(Data extracted from a collection)
# # # # #
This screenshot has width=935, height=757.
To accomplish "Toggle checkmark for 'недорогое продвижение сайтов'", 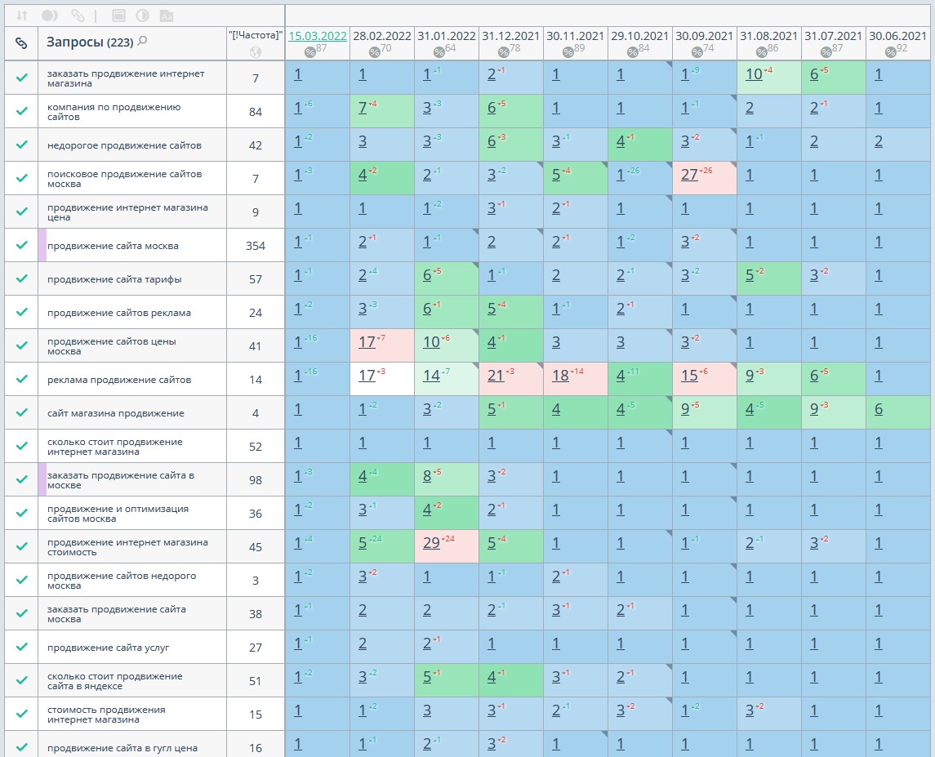I will pyautogui.click(x=22, y=145).
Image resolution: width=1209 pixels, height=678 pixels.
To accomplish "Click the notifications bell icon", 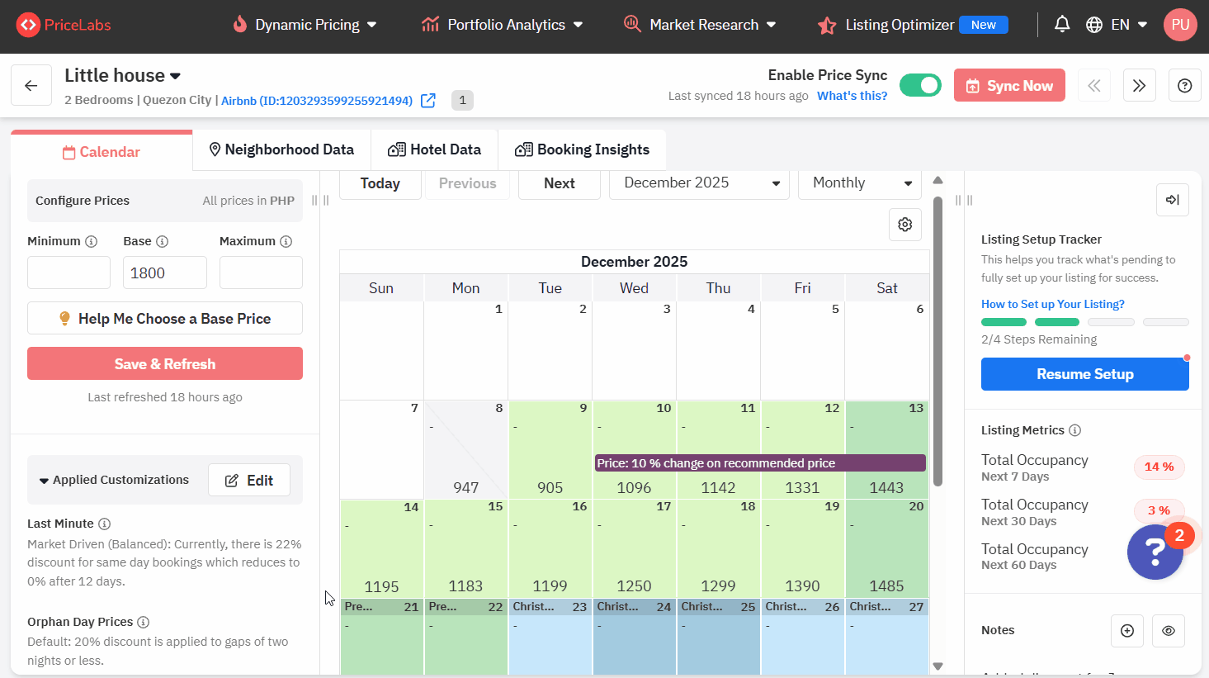I will [x=1062, y=25].
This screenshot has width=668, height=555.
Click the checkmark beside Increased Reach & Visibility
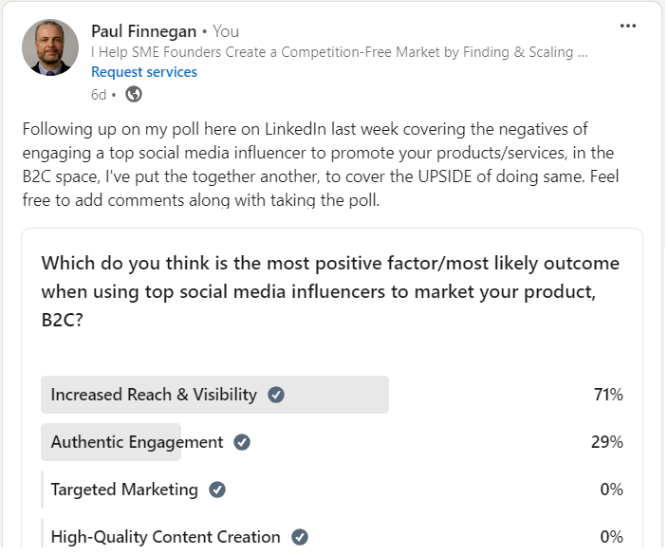(x=276, y=395)
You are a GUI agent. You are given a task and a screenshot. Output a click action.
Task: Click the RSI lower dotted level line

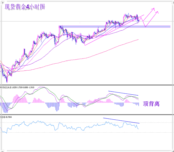87,132
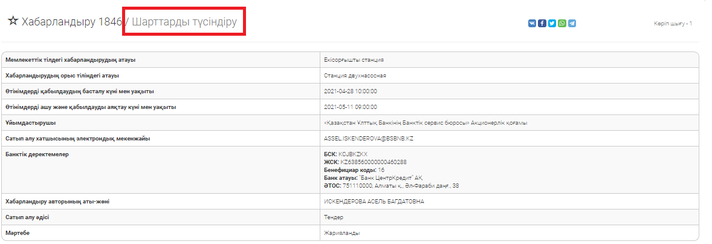This screenshot has width=712, height=244.
Task: Share the announcement on Facebook
Action: 542,24
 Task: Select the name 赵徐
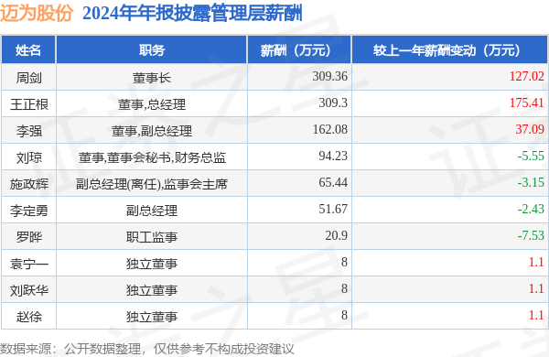[28, 317]
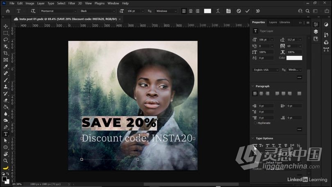Pick the Eyedropper tool
The image size is (332, 187).
pos(6,67)
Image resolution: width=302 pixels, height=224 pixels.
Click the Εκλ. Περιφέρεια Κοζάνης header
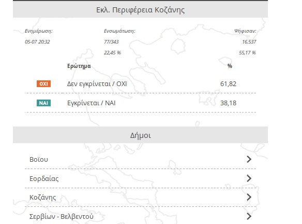(x=140, y=9)
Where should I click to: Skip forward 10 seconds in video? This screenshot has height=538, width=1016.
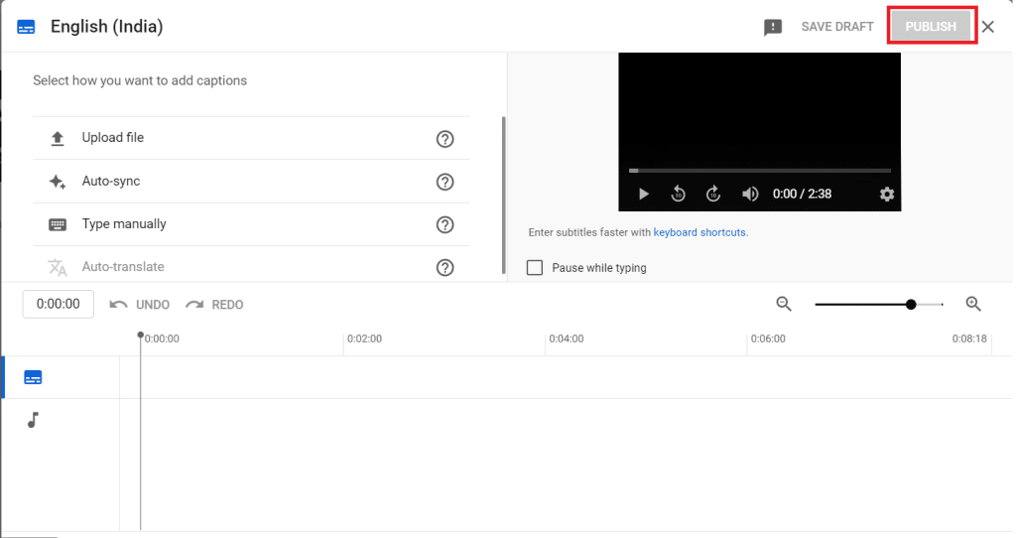(713, 194)
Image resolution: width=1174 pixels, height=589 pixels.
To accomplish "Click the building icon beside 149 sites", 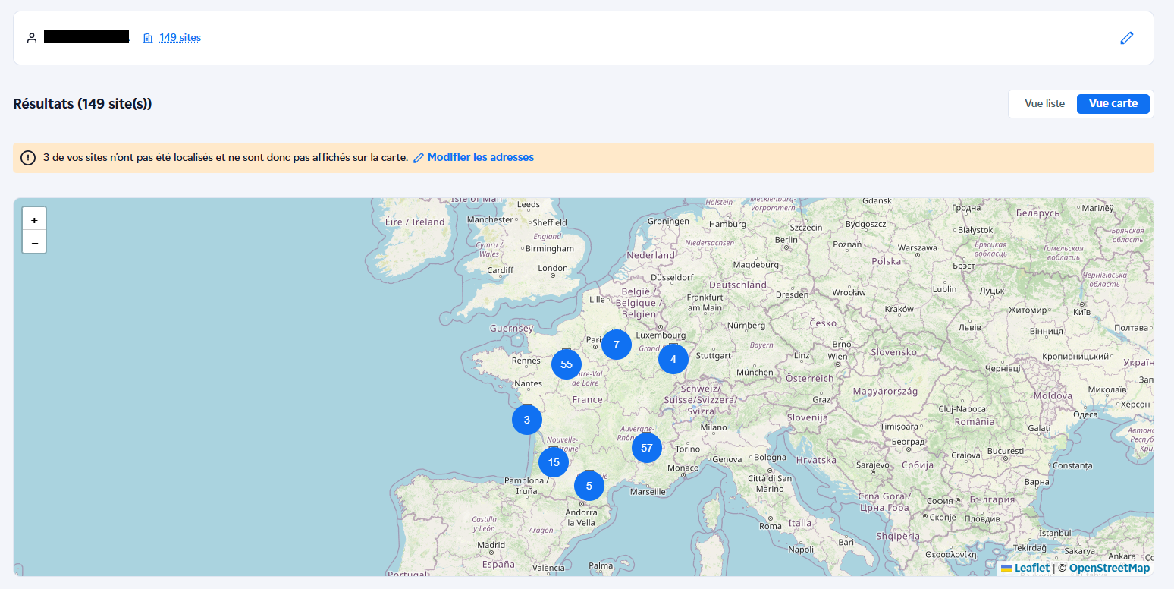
# # # # #
> _Task statement_
Return every line of the preceding records in which the word "pixels" appears.

> _Written answer_
Image resolution: width=1209 pixels, height=678 pixels.
Image resolution: width=302 pixels, height=224 pixels.
Image resolution: width=1174 pixels, height=589 pixels.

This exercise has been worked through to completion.